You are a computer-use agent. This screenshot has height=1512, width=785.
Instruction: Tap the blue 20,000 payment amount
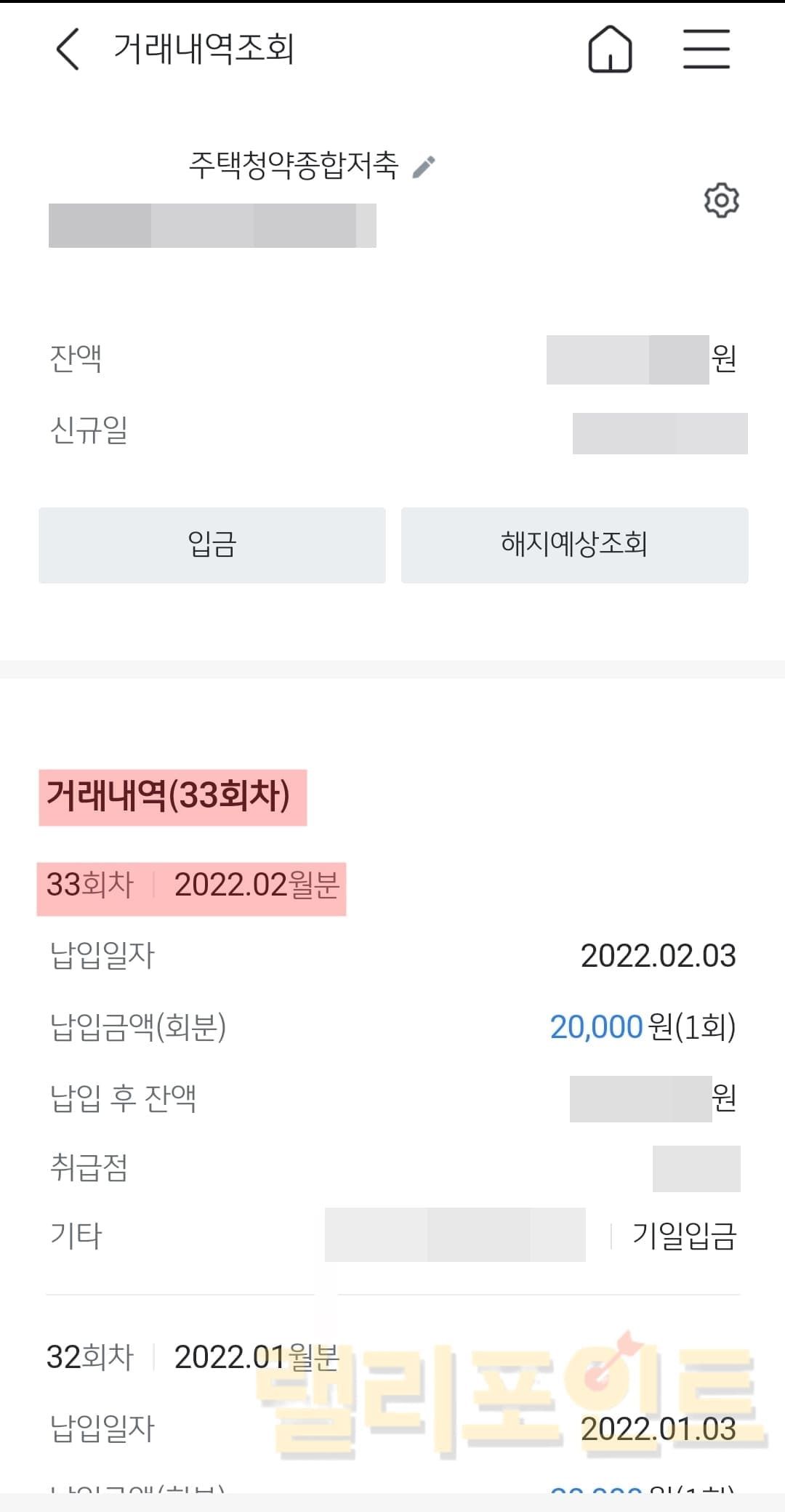[596, 1027]
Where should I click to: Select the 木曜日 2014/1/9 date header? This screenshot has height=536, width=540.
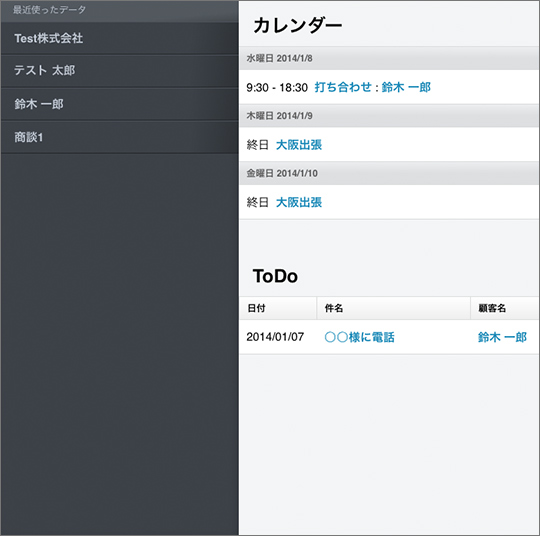(x=390, y=116)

--

Work task: Where a line contains "Where should I", begin there and set down exactly each line through the end of the data above, omitting any pictures.

Your solution:
Where should I click to: Select the 木曜日 2014/1/9 date header? This screenshot has height=536, width=540.
(x=390, y=116)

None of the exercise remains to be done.